政府が発行する電子署名の場合、年齢を証明することが 大きな特徴である。 つまり、タバコなど20歳以上しか購入できないものを 購入するときに、政府の電子署名が使われるのだ。 もちろん、毎回の購入に政府の電子署名が使われるのではなく、 携帯電話やクレジットカード(電子マネー)を使って 購入することになるのだが、青年会員と未成年会員というような 分け方ができる。 結局、ID 番号やパスワードや ID カード(IC カード)を 他人に盗まれないように管理することは、 将来も変わらないだろう。

会員番号を入力することにより、住所や電話番号を入力する 機会が少なくなるだろうが、ある取引に、ID 番号と住所を 同時に入力したら、ブラックリストにそれが載ってしまい、 ID 番号だけで住所が分かってしまう危険がある。 そこで、定期的に ID とパスワードを変更することになり、 自動車免許の更新のように、ID とパスワードの変更のために、 政府機関に出向くことが、社会に浸透するかもしれない。 これも電子化することが考えられるが、これを電子化すると、 第三者によりパスワードを勝手に変えられてしまう可能性があり、 非常に危険であるからだ。いちいち、政府機関に 出向くのは面倒なことなのだが、印鑑証明や住民票などを 毎回取りに出向くよりはよくなるだろう。 ただし、自動車免許のように定期的に出向く必要な無いだろう。 電子署名を利用すると電子メールや手紙で通知するようにしてあれば、 盗まれたかどうかを知ることができるので、必要なときにのみ 変更すればよくなる。 ただし、クーリングオフができるようになっていなければ、 多大な被害を受ける可能性もあるので注意が必要だ。

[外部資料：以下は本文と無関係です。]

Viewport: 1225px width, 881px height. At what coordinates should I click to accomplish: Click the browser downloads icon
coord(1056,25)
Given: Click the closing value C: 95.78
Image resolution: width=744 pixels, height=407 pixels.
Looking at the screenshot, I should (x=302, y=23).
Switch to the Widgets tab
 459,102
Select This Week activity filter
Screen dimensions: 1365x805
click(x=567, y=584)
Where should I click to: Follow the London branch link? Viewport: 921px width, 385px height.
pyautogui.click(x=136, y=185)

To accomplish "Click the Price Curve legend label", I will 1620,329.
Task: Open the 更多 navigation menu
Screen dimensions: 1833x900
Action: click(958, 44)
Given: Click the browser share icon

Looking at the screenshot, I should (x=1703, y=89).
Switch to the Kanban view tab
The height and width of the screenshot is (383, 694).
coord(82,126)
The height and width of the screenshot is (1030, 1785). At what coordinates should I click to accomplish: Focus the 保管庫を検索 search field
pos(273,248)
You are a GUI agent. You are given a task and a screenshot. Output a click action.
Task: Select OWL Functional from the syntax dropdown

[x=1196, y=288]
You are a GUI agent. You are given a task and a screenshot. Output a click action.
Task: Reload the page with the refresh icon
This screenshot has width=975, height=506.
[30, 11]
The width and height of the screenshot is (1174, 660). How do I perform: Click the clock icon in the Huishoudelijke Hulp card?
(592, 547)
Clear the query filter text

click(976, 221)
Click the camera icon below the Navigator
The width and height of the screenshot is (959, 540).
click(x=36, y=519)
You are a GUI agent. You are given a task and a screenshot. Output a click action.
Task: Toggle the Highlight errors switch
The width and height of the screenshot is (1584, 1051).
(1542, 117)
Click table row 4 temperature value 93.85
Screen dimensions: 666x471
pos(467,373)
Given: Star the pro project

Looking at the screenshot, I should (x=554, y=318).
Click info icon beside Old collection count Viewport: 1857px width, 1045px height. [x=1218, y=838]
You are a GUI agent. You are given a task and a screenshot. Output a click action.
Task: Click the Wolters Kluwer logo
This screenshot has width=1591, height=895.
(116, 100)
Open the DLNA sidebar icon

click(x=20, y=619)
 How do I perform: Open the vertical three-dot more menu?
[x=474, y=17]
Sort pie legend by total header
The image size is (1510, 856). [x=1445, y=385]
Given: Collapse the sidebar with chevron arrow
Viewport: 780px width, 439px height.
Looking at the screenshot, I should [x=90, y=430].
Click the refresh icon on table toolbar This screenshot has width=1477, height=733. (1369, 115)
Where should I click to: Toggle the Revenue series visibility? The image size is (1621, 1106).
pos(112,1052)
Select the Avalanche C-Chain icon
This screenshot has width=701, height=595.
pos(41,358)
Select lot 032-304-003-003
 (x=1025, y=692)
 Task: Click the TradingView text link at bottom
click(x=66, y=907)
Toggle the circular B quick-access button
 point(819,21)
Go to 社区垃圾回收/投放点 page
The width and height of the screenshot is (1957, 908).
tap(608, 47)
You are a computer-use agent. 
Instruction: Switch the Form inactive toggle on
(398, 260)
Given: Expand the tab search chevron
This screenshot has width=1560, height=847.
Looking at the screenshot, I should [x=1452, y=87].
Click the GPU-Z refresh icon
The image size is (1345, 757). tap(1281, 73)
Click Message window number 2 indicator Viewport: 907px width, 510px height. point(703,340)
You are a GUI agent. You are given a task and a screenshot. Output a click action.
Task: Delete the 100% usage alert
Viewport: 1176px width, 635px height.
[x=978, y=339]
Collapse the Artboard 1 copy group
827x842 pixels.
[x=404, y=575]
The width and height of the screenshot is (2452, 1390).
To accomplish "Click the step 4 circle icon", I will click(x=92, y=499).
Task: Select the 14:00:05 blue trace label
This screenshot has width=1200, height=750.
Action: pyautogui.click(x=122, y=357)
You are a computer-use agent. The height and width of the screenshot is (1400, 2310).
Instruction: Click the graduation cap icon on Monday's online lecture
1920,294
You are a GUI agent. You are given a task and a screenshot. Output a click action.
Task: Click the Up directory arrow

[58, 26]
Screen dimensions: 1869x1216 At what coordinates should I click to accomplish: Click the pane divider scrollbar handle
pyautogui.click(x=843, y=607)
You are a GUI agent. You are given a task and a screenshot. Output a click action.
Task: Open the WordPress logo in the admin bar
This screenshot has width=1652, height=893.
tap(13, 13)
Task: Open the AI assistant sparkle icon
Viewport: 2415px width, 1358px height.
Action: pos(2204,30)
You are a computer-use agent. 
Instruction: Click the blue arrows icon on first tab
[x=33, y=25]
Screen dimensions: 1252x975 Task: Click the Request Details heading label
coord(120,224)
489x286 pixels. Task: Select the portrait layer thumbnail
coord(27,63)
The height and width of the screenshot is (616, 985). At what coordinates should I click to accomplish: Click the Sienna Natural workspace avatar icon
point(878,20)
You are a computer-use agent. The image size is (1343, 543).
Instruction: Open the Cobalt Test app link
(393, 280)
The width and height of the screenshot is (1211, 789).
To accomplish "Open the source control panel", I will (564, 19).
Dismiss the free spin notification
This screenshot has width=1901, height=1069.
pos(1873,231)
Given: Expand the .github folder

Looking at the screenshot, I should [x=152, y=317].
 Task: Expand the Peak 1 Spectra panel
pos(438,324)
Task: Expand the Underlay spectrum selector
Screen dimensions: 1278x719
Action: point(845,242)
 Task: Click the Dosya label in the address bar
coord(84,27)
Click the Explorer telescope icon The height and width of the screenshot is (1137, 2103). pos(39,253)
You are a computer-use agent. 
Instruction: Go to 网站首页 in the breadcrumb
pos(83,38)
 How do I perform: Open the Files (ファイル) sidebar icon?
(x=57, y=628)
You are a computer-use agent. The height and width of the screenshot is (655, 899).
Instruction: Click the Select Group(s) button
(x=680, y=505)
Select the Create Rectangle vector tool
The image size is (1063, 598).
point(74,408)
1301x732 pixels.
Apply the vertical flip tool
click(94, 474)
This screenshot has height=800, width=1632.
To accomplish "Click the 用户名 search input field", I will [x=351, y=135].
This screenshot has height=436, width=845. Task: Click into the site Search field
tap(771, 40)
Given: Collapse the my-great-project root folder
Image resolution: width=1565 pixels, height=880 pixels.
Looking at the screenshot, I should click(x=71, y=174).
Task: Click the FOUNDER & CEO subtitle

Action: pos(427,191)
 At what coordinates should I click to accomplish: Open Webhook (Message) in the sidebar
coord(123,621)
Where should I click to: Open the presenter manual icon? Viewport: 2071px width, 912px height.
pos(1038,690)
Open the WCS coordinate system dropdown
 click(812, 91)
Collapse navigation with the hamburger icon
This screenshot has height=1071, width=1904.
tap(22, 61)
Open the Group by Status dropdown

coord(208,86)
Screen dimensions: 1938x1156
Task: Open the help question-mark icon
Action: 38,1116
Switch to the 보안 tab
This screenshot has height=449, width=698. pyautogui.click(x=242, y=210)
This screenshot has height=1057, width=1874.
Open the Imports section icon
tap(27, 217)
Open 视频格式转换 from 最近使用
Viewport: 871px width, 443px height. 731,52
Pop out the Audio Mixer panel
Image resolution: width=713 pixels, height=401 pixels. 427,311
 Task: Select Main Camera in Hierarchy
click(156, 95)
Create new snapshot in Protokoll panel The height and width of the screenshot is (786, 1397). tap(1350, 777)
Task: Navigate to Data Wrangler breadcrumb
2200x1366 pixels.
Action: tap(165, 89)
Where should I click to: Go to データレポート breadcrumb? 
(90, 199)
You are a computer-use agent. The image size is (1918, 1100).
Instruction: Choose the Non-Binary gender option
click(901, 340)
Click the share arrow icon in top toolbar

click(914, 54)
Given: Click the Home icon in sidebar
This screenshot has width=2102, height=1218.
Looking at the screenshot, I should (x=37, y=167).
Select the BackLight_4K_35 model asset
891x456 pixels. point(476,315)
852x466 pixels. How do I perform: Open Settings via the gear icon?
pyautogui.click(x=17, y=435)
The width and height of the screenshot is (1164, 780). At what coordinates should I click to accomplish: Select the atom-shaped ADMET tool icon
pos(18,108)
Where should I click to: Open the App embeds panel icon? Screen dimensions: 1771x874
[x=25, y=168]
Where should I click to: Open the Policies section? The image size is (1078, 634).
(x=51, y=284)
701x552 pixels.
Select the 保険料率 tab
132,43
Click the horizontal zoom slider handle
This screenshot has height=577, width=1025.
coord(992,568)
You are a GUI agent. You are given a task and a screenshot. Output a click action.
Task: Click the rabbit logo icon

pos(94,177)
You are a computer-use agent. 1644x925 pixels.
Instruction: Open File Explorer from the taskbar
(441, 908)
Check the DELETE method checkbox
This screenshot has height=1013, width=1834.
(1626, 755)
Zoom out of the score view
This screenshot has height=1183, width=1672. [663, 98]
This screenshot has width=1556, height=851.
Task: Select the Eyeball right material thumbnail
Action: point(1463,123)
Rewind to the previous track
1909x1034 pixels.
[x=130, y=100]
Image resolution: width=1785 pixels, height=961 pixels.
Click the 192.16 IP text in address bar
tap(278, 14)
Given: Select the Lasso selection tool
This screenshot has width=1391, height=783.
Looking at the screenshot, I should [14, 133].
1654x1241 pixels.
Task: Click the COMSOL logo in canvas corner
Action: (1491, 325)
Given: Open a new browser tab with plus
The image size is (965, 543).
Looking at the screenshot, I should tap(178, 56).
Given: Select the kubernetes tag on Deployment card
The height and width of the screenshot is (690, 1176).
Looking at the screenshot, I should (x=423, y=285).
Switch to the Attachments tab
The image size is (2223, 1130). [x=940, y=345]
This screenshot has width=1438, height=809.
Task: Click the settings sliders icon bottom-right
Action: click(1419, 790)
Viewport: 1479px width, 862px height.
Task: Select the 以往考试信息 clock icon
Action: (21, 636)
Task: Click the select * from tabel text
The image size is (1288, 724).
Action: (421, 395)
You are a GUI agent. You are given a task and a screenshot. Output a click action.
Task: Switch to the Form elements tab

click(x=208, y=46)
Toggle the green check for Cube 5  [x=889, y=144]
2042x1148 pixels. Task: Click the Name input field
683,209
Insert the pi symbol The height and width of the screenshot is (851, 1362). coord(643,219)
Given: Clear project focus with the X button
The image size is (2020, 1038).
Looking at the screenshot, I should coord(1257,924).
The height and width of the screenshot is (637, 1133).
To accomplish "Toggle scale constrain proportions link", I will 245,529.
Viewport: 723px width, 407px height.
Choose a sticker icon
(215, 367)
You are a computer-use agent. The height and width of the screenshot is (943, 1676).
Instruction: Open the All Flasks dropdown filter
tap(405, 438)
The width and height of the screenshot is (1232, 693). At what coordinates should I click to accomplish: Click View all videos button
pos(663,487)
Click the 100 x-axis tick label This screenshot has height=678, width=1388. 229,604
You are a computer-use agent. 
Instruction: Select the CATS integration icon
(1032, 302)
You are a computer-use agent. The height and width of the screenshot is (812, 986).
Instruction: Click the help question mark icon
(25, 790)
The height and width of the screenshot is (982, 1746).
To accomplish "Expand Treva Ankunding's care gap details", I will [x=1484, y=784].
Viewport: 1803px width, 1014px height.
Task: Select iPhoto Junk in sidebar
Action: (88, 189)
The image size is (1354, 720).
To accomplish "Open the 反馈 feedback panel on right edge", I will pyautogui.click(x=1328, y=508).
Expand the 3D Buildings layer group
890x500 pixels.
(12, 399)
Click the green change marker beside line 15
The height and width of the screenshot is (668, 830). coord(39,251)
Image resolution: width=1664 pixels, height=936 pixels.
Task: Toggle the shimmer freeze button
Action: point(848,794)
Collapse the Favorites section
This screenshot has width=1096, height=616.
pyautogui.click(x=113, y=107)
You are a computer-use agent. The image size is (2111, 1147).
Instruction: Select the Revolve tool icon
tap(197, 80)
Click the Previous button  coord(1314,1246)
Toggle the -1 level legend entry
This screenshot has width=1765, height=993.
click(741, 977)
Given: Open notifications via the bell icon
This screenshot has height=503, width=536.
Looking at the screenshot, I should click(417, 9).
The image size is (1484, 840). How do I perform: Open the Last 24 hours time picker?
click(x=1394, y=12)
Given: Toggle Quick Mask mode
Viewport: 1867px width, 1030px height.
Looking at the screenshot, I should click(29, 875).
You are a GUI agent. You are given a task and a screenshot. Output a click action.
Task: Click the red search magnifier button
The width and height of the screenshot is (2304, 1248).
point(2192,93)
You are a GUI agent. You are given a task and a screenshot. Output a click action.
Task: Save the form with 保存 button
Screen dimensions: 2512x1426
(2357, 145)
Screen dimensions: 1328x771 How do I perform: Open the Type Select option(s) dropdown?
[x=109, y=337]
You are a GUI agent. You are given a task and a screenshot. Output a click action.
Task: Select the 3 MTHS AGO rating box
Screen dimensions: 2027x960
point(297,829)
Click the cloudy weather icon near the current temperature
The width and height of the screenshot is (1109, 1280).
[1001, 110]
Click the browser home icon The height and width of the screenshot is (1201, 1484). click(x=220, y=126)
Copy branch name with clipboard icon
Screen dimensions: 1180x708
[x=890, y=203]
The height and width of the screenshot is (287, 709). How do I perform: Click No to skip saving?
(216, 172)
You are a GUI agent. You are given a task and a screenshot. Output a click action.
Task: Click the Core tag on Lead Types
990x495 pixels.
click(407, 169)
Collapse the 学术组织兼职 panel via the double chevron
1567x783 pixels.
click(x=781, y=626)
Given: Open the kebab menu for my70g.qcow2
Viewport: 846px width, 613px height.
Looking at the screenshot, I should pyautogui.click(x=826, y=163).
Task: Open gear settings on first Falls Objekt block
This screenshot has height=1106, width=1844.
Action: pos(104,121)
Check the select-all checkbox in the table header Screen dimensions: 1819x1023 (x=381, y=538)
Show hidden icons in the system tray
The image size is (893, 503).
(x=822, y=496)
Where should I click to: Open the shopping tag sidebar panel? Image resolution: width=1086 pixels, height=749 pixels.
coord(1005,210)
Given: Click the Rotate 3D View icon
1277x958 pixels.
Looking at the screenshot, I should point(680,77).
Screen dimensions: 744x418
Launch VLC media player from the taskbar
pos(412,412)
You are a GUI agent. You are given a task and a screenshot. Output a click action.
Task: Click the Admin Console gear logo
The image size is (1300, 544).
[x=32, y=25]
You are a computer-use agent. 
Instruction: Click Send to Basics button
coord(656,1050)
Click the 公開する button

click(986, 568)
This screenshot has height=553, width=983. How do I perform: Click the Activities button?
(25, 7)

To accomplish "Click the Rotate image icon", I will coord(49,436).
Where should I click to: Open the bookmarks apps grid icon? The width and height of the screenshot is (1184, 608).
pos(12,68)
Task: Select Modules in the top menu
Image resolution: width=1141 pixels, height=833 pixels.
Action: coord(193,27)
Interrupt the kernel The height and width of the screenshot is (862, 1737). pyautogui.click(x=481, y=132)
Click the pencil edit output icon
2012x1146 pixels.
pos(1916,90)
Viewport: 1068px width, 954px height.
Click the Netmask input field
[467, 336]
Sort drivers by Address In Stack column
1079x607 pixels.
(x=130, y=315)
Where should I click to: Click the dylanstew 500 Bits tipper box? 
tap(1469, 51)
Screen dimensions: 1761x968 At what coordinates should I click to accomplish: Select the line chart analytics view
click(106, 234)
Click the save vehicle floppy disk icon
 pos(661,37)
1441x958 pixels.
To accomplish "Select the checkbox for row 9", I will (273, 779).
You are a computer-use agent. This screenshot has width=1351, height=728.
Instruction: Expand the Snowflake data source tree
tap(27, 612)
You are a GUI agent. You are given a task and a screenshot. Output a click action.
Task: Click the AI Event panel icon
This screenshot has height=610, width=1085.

法律は施行されたが、実際に政府から発行された電子署名 ID を使用する行政手続きができるまで、 国民には理解できない部分が多いのだろうが、 電子政府の実現へ向かっているのは確かだ。


weekly news column 01.04.02
オープンソース手法を取り入れたハードウェア設計団体 OpenCores

ZDNN の 2001年3月28日の記事において、 オープンソースと同じ手法で開発される ハードウェア「OpenCores」が紹介された。

最近のハードウェアの設計は、VDHL などの 言語で記述されており、シミュレータ上で 設計されることが多くなってきているので、 ソフトウェアの設計と差が無くなってきていると言われている。 設計の質によってプロセッサの速さも 違ってくるため、よりよい設計が求められている。 そこにオープンソース手法を取り入れた団体が 登場したというわけだ。

Crusoe で一躍有名になったトランスメタ社や、 MIPS アーキテクチャを提供している MIPS 社は、 主にハードウェアの設計を行っている。 OpenCores のライバルはこのような会社となるのだが、 Intel はライバルとはならないらしい。 それは、x86 のアーキテクチャに特許があるからだという。 このため、x86 用のプログラムが動くプロセッサを 製造することは、そのまま特許を侵害したことになる。

最近、ビジネス特許などが注目されたり、 プログラムも特許になったりすることが多くなったが、 特許は、特定の企業の利益を守り、技術の進歩を妨げるものである。 どちらがどれほど重要かは政治的な判断である。 しかし、営利を目的としないオープンソースの団体は、特許にある 技術を使っても、特許を侵害いるわけではなく、 特許として公開されている文章を参照しているだけなので、 問題は無いはずである(OpenCoresにとっては)。

オープンソース・ハードから生まれたアーキテクチャが 採用される日も来るかもしれない。